1. Dear friends of MHB
in this thread some aspects of the difference equation of degree greater than one are investigated. For size limitation the tutorial is divided into several sections. As for the part I, suggestions, observations, requests of clarification and improvements are welcome...

Kind regards

$\chi$ $\sigma$

---------- Post added at 16:32 ---------- Previous post was at 16:27 ----------

Difference equation tutorial- Part II: difference equations of order greater than one

By: Carlo Sabatini

1. Linear second order homogeneous difference equations

The second order difference equation…

$\displaystyle a_{n+2}+ \alpha_{n}\ a_{n+1} + \beta_{n}\ a_{n}=0$ (1.1)

… is called linear homogeneous. Here $\displaystyle \alpha_{n}$ and $\displaystyle \beta_{n}$ are functions of n. By inspection You immediately see that $\displaystyle a_{n}=0$ is solution of (1.1). Also comfortable is to see that if $u_{n}$ and $v_{n}$ are solutions, then $\displaystyle z_{n}= c_{1}\ u_{n}+ c_{2}\ v_{n}$, where $c_{1}$ and $c_{2}$ are 'arbitrary constants', is also a solution, that because multiplying $u_{n}$ by $c_{1}$ and $v_{n}$ by $c_{2}$ and taking into account (1.1) You obtain…

$\displaystyle c_{1}\ u_{n+2}+ c_{2}\ v_{n+2}+ \alpha_{n}\ (c_{1}\ u_{n+1}+ c_{2}\ v_{n+1}) + \beta_{n}\ (c_{1}\ u_{n}+ c_{2}\ v_{n})=0$

A very important theorem establishes that any solution of (1.1) can be expressed as $\displaystyle a_{n}= c_{1}\ u_{n} + c_{2}\ v_{n}$ if both $u_{n}$ and $v_{n}$ are solutions of (1.1) and is…

$\displaystyle w_{n}= u_{n}\ v_{n-1} – v_{n}\ u_{n-1} \ne 0\ ,\ \forall n$ (1.2)

… where the quantity $w_{n}$ is called ‘Wronskian determinant’. If You know $a_{0}$ and $a_{1}$ [but also any other pair of consecutive $a_{n}$...] the (1.1) imposes that…

$\displaystyle c_{1}\ u_{0}+ c_{2}\ v_{0}=a_{0}\ ,\ c_{1}\ u_{1}+c_{2}\ v_{1}=a_{1}$

… and the fact that $\displaystyle u_{1}\ v_{0} – v_{1}\ u_{0}= w_{1} \ne 0$ allows You to write…

$\displaystyle c_{1}=\frac{a_{1}\ v_{0} - a_{0}\ v{1}}{w_{1}}\ ,\ c_{2}=\frac{a_{0}\ u_{1}- a_{1}\ u_{0}}{w_{1}}$ (1.3)

As for first order [linear or non linear…] difference equations the direct computation of the $a_{n}$ from the (1.1) is ever possible.
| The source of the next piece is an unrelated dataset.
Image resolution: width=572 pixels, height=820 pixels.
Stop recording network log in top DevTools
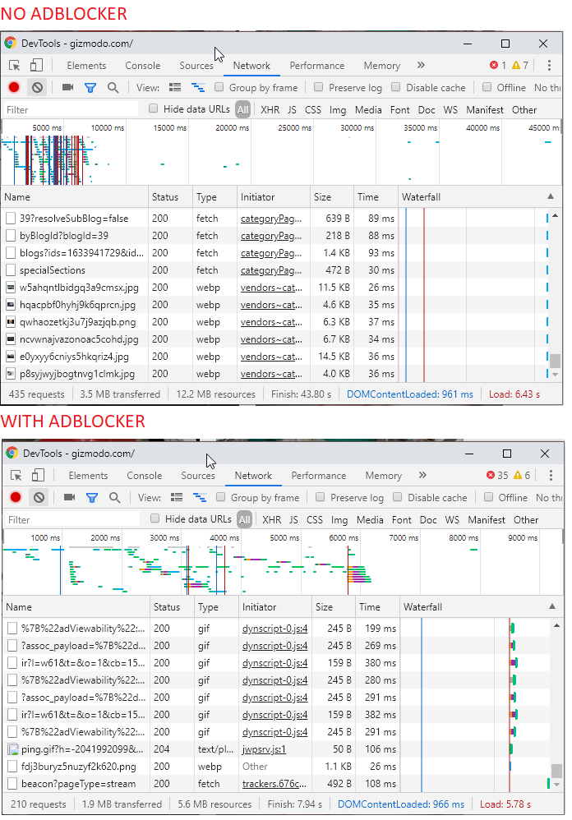[x=14, y=87]
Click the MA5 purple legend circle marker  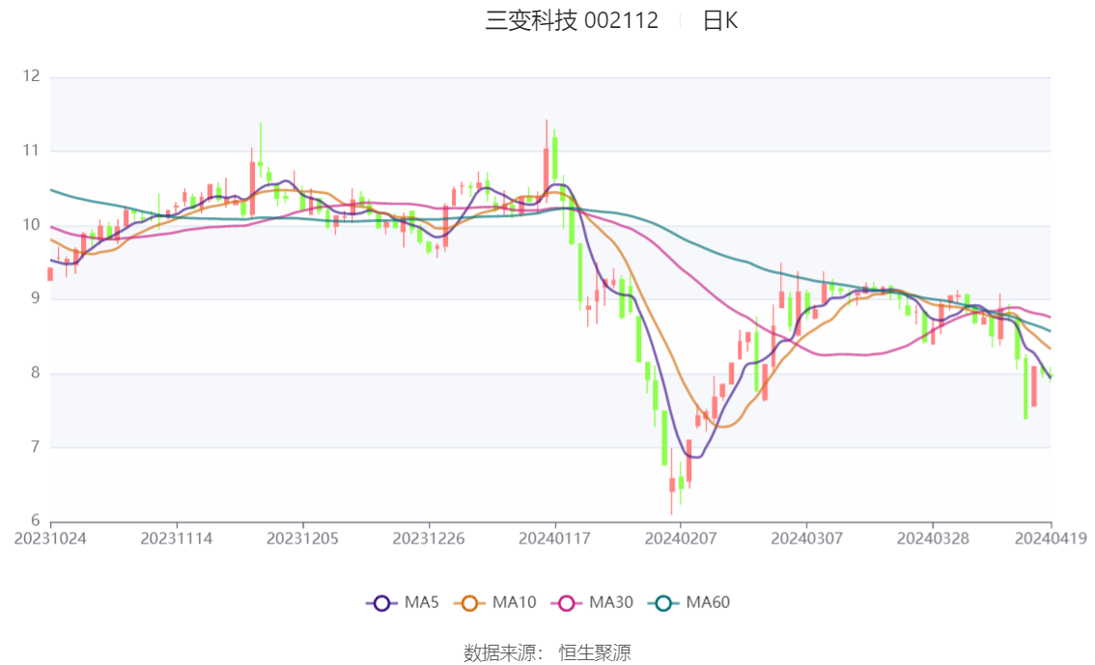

A ‘closed form’ solution of the (1.1) starting from ‘initial conditions’ $a_{0}=a$ and $a_{1}=b$ is allowable only in ‘favorable conditions’ and among them the most favorable is the case where the $\alpha_{n}$ and $\beta_{n}$ are constants, so that the (1.1) becomes…
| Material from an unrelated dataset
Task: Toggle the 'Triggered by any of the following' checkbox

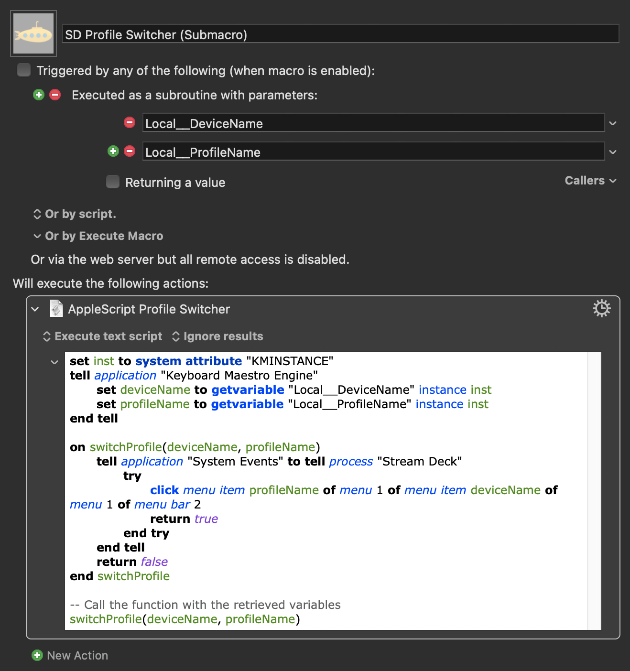Action: (24, 70)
$\displaystyle a_{n+2}+ \alpha\ a_{n+1} + \beta\ a_{n}=0\ ,\ a_{0}=a\ ,\ a_{1}=b$ (1.4)

Now we write the second order equation [called characteristic equation]…

$\displaystyle r^{2}+ \alpha\ r + \beta=0$ (1.5)

… and we consider three alternatives…

a) $\displaystyle \alpha^{2}-4\ \beta>0$. In this case the (1.5) has two real distinct solutions $r_{1}$ and $r_{2}$ and, as a simple test can verify, is…

$\displaystyle u_{n}=r_{1}^{n}\ ,\ v_{n}=r_{2}^{n}$ (1.6)

b) $\displaystyle \alpha^{2}-4\ \beta>0$. In this case the (1.5) has one solution r with multiplicity 2 and, as a simple test can verify, is…

$\displaystyle u_{n}=r^{n}\ ,\ v_{n}=n\ r^{n}$ (1.7)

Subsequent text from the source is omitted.